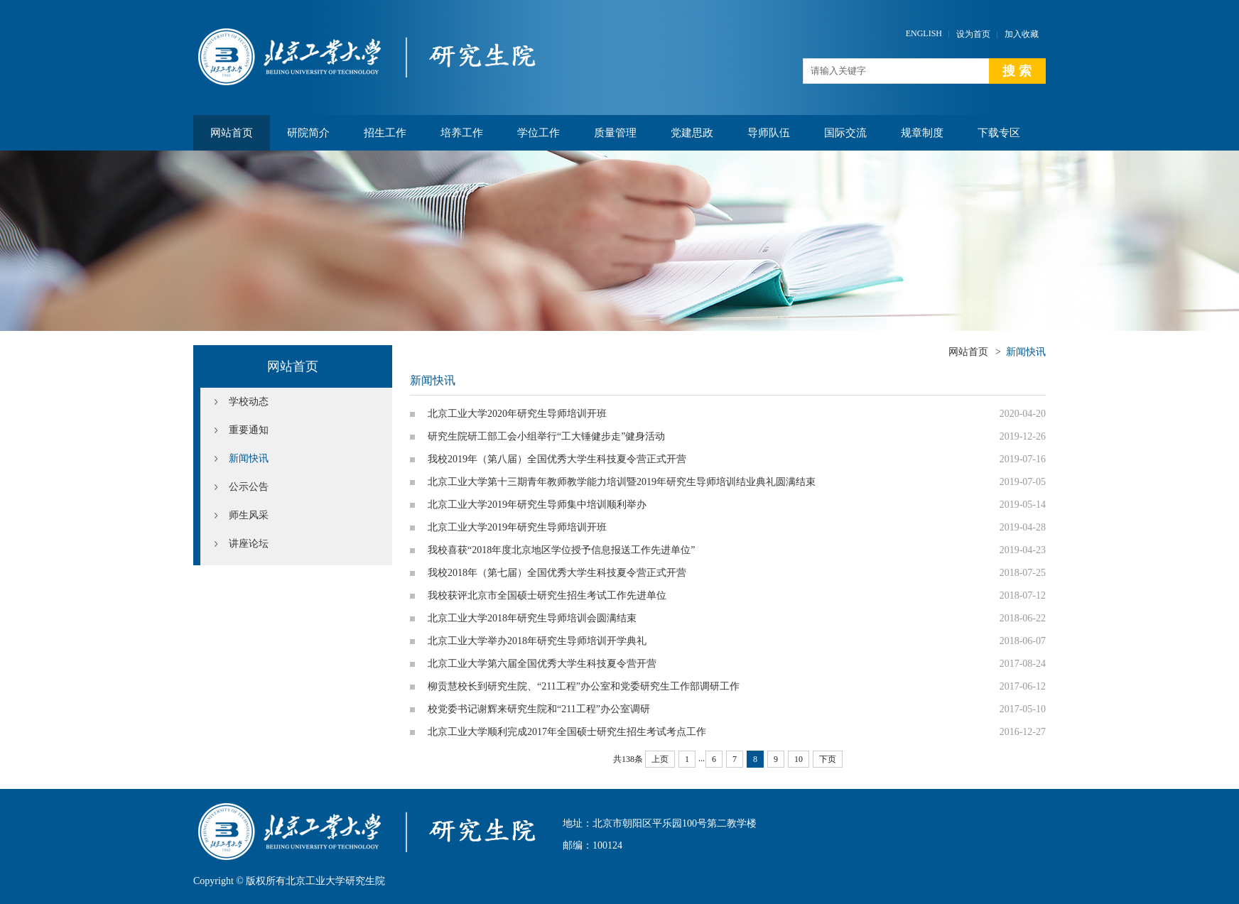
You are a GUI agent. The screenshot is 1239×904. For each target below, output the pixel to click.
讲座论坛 (249, 543)
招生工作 (385, 132)
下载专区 (999, 132)
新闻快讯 (249, 458)
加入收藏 (1022, 34)
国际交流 (845, 132)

## THE PROBLEM:
Please render the lines of the material above as a numbered list, leaving out the picture and any blank lines.

## CORRECT OUTPUT:
1. You are a GUI agent. The screenshot is 1239×904. For each target below, output the pixel to click.
2. 讲座论坛 (249, 543)
3. 招生工作 (385, 132)
4. 下载专区 (999, 132)
5. 新闻快讯 (249, 458)
6. 加入收藏 (1022, 34)
7. 国际交流 (845, 132)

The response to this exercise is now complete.